§ **Stored items**
⟨

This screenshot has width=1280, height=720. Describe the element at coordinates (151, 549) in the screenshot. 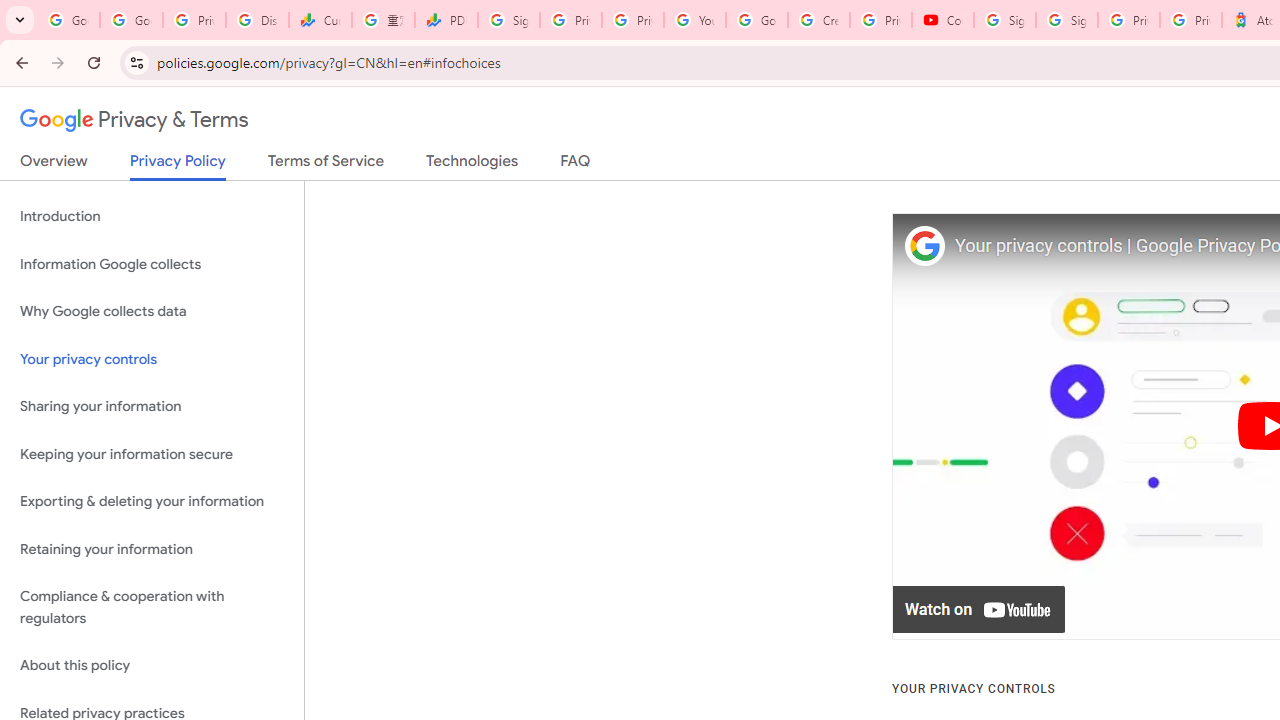

I see `'Retaining your information'` at that location.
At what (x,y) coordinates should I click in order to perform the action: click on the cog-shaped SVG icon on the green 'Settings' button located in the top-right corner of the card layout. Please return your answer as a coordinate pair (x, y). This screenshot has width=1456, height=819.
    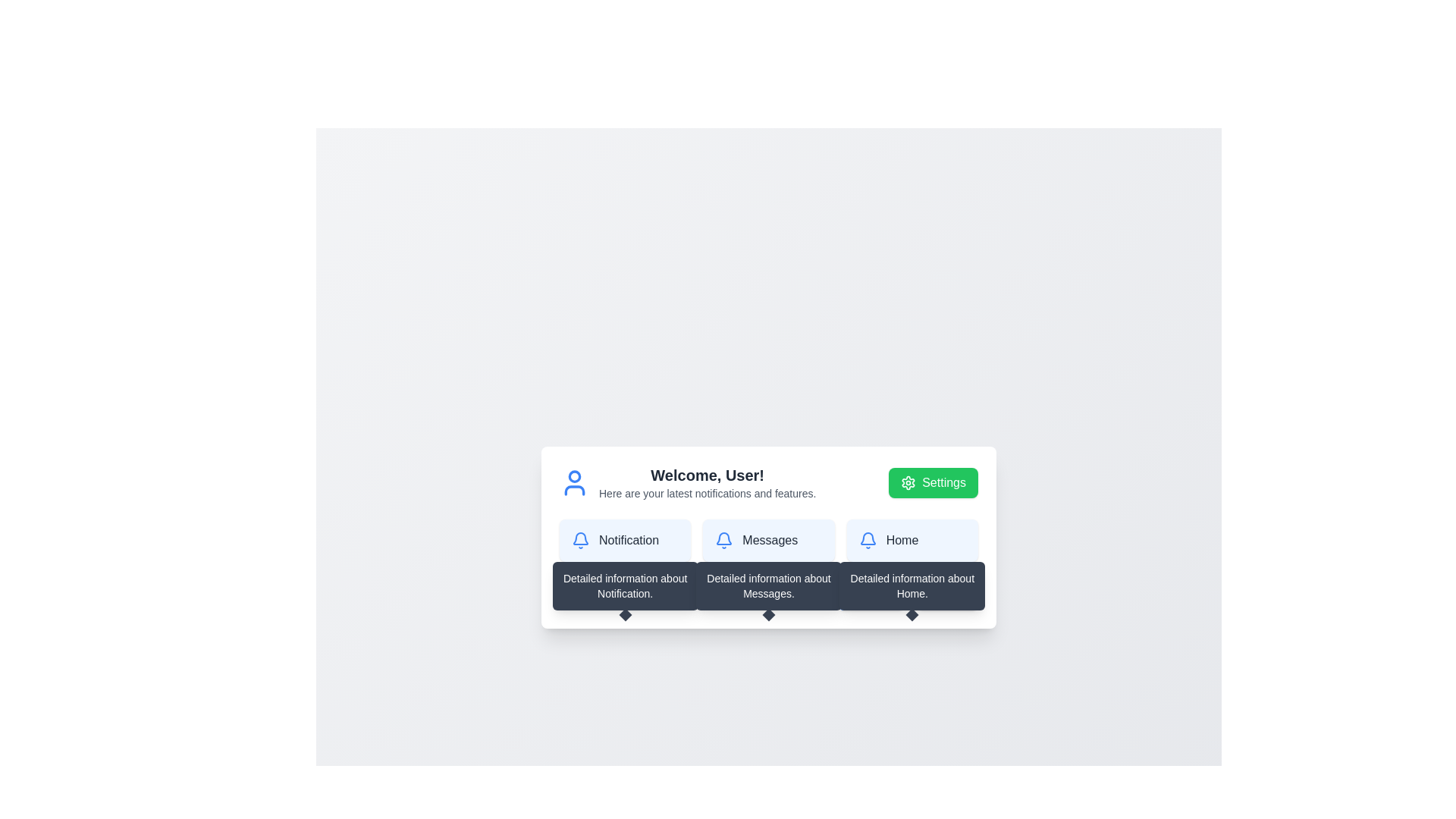
    Looking at the image, I should click on (908, 482).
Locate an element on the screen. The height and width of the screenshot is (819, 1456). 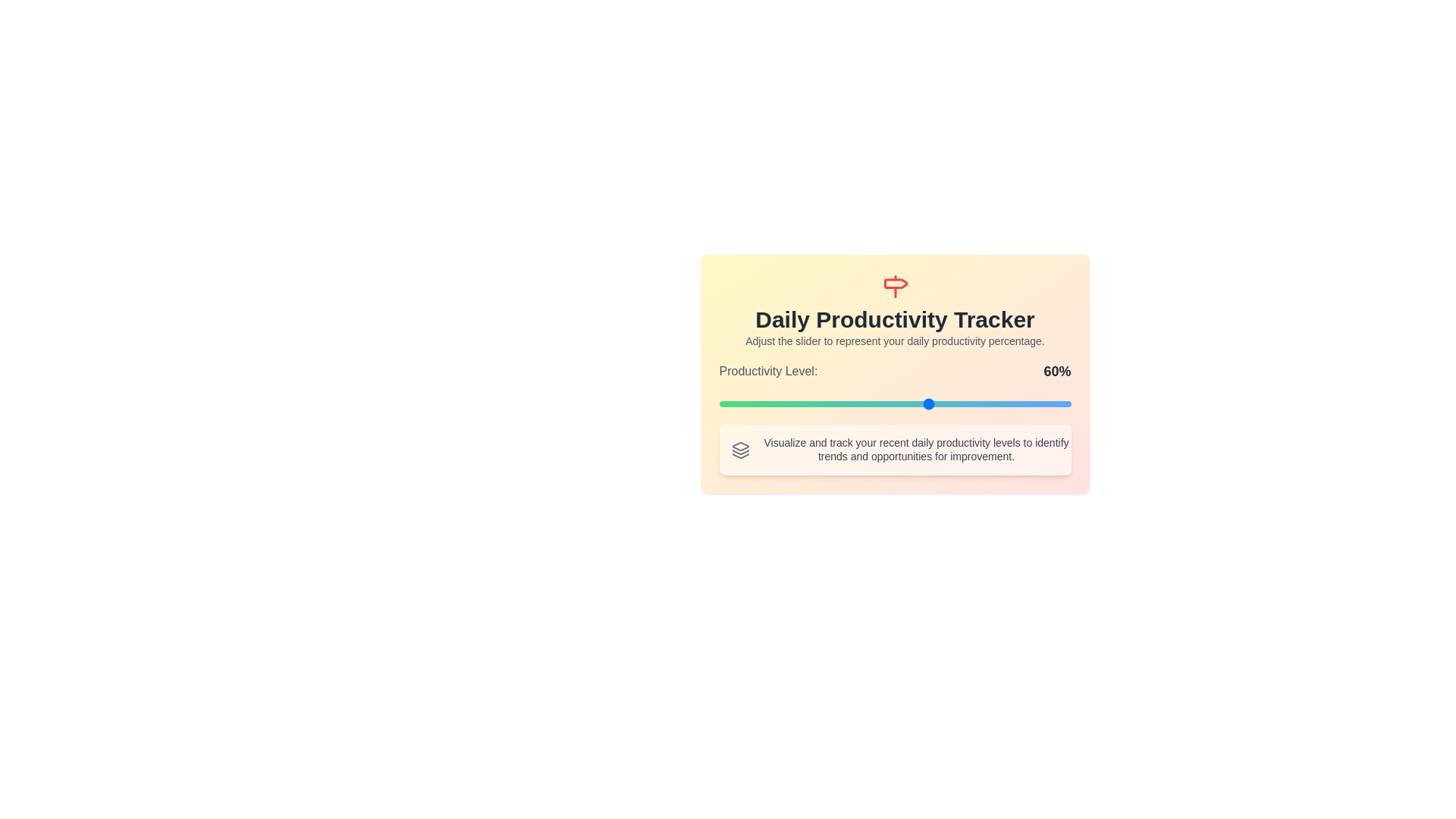
the slider to 87% is located at coordinates (1025, 403).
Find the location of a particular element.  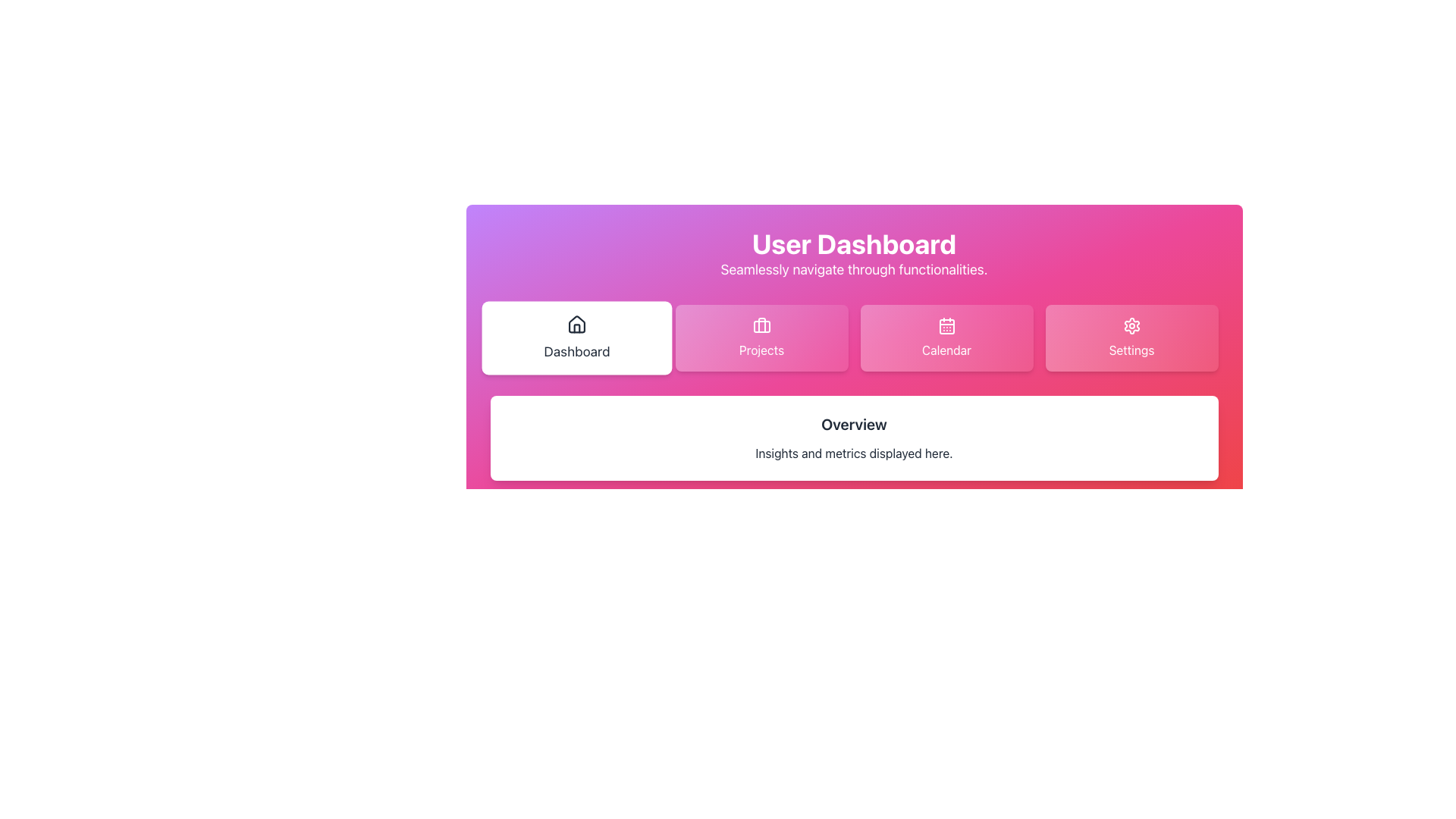

the rightmost button in the grid labeled 'Settings' with a gear icon is located at coordinates (1131, 337).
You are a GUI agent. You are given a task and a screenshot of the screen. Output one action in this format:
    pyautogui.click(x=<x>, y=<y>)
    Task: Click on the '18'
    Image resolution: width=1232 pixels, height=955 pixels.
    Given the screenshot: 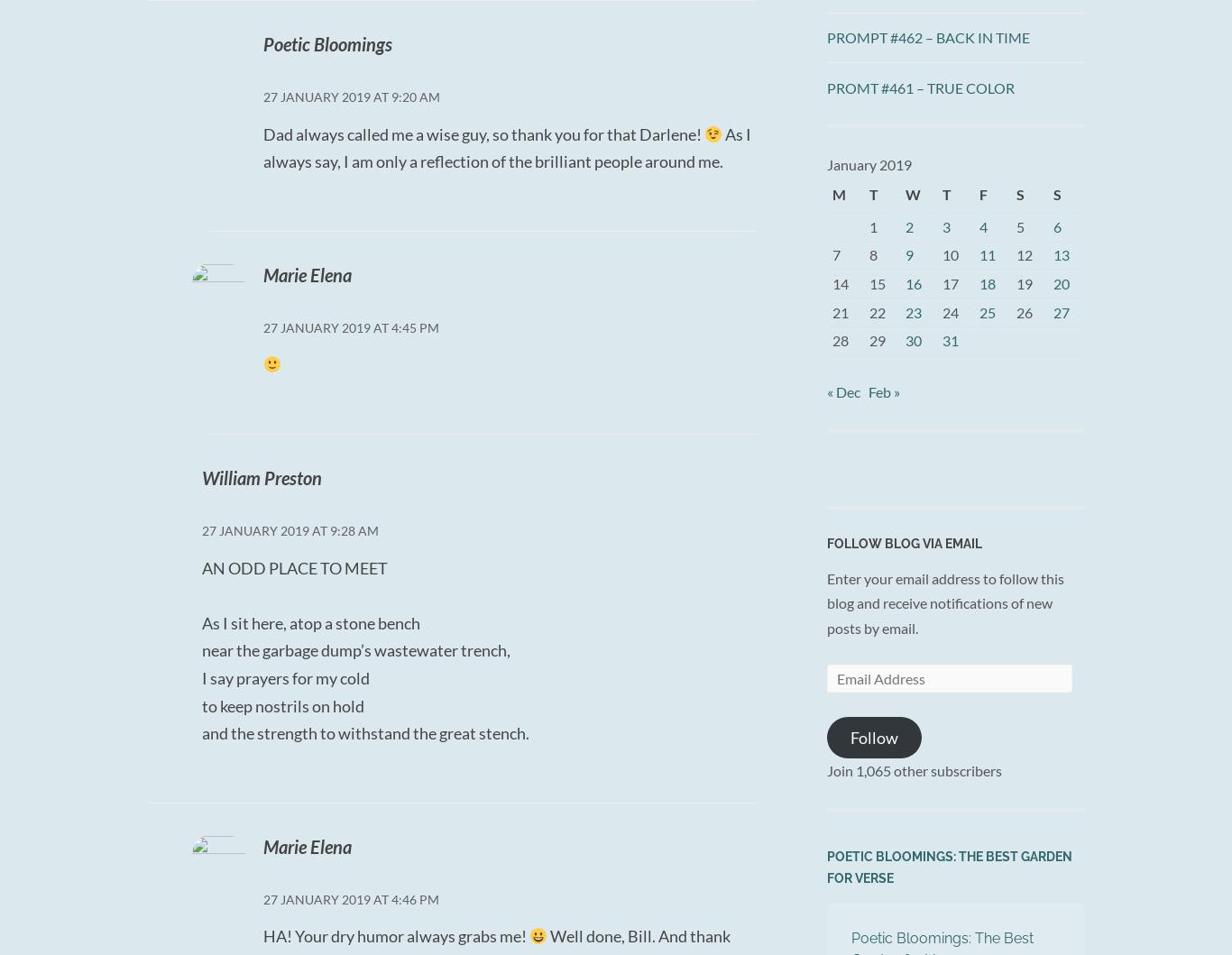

⟩

§ **REQUEST**
Could you give again, word for word, the lines running from the one containing "You are a GUI" through the end of the stored items, with the pictures left out?

§ **RESPONSE**
You are a GUI agent. You are given a task and a screenshot of the screen. Output one action in this format:
    pyautogui.click(x=<x>, y=<y>)
    Task: Click on the '18'
    Image resolution: width=1232 pixels, height=955 pixels.
    Given the screenshot: 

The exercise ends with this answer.